Conservation, easements, and tax policy
- Many praise private conservation (like American Prairie) as necessary to preserve biodiversity and habitat.
- Conservation easements and “undeveloped in perpetuity” designations are discussed:
- Supporters: they preserve land and can be funded via tax incentives or donations.
- Critics: they can be abused for massive tax write‑offs via inflated appraisals; also used by wealthy owners to freeze development around their estates and “box out” future generations.
- One commenter opposes property‑tax exemptions for nonprofits, arguing perpetual lockup of land harms long‑term prosperity.
International comparisons and right to roam
- Multiple comparisons to the UK, Scotland, and Nordic “right to roam” systems:
- Pros: codified footpaths and default public access reduce conflicts and prevent lakes/forests from becoming de facto private playgrounds.
- Cons: UK has concentrated land ownership and little true wilderness; U.S. western public lands are vast by comparison.
- Liability and prescriptive easements in the U.S. are cited as reasons landowners discourage casual access.
Local economy, ranching, and wildlife
- A Montana-local perspective notes rising privatization and access loss as wealthy outsiders buy ranch land; this move is celebrated as a rare reversal.
- Another commenter says nearby residents may oppose such projects, seeing them as a threat to ranching jobs and tax base, and argues large-scale conservation should be accompanied by public compensation or national/state leadership.
- Bison classification in Montana (livestock vs wildlife) is flagged as a political/legal obstacle to freer roaming herds.
Use vs protection: people in nature
- Some worry that opening previously unused land to the public could degrade it.

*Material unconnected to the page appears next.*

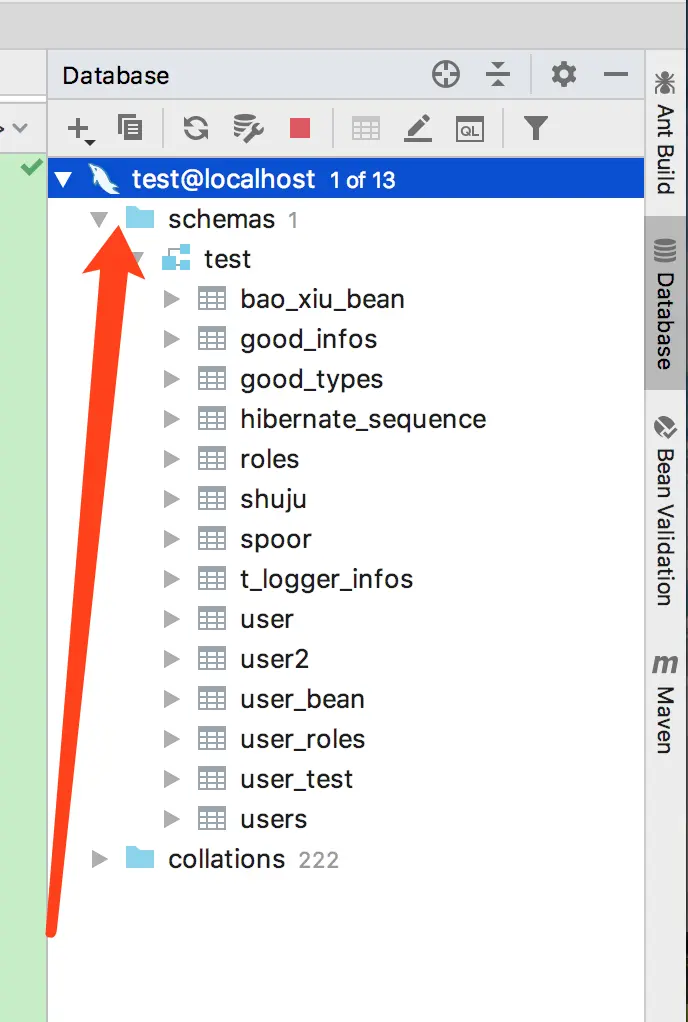Click the duplicate data source icon
This screenshot has height=1022, width=688.
(x=130, y=127)
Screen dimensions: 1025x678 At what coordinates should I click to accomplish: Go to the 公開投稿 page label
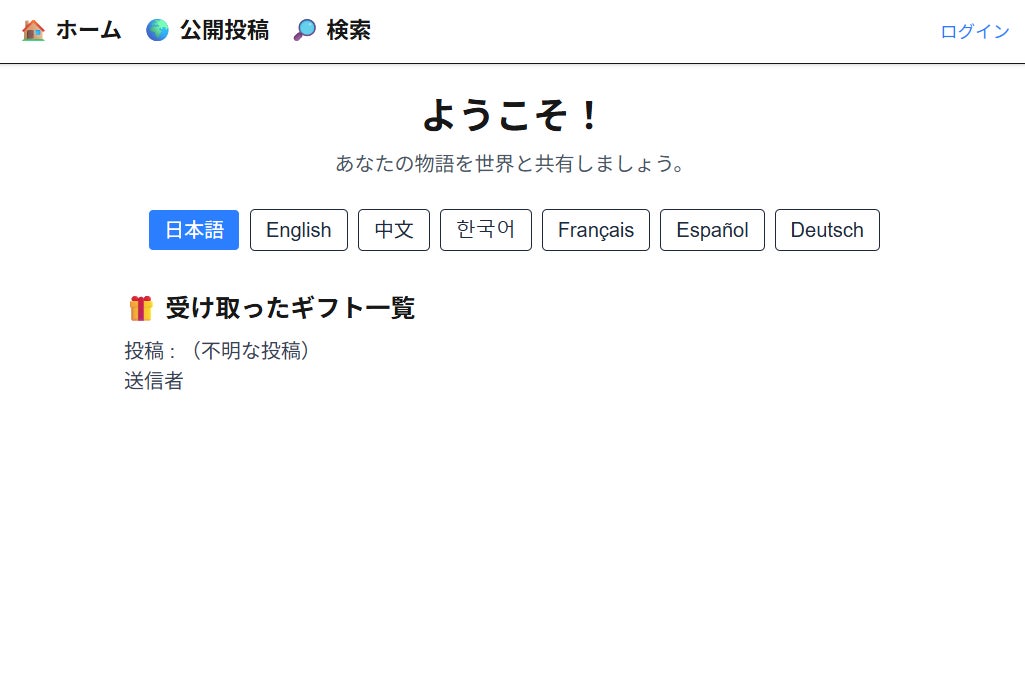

- Others argue access is crucial: people are more willing to fund and defend conservation when they can experience the land.
- There’s debate over strict “wilderness” rules (no motors, limited bikes) vs allowing motorized access (4x4s, dirt bikes) without “ruining” wildness.
Language tangent
- A long subthread debates the phrase “one of the only” (vs “one of the few”), prescriptivism vs descriptivism, and how dictionary definitions evolve, illustrating how minor wording in the article attracted disproportionate attention.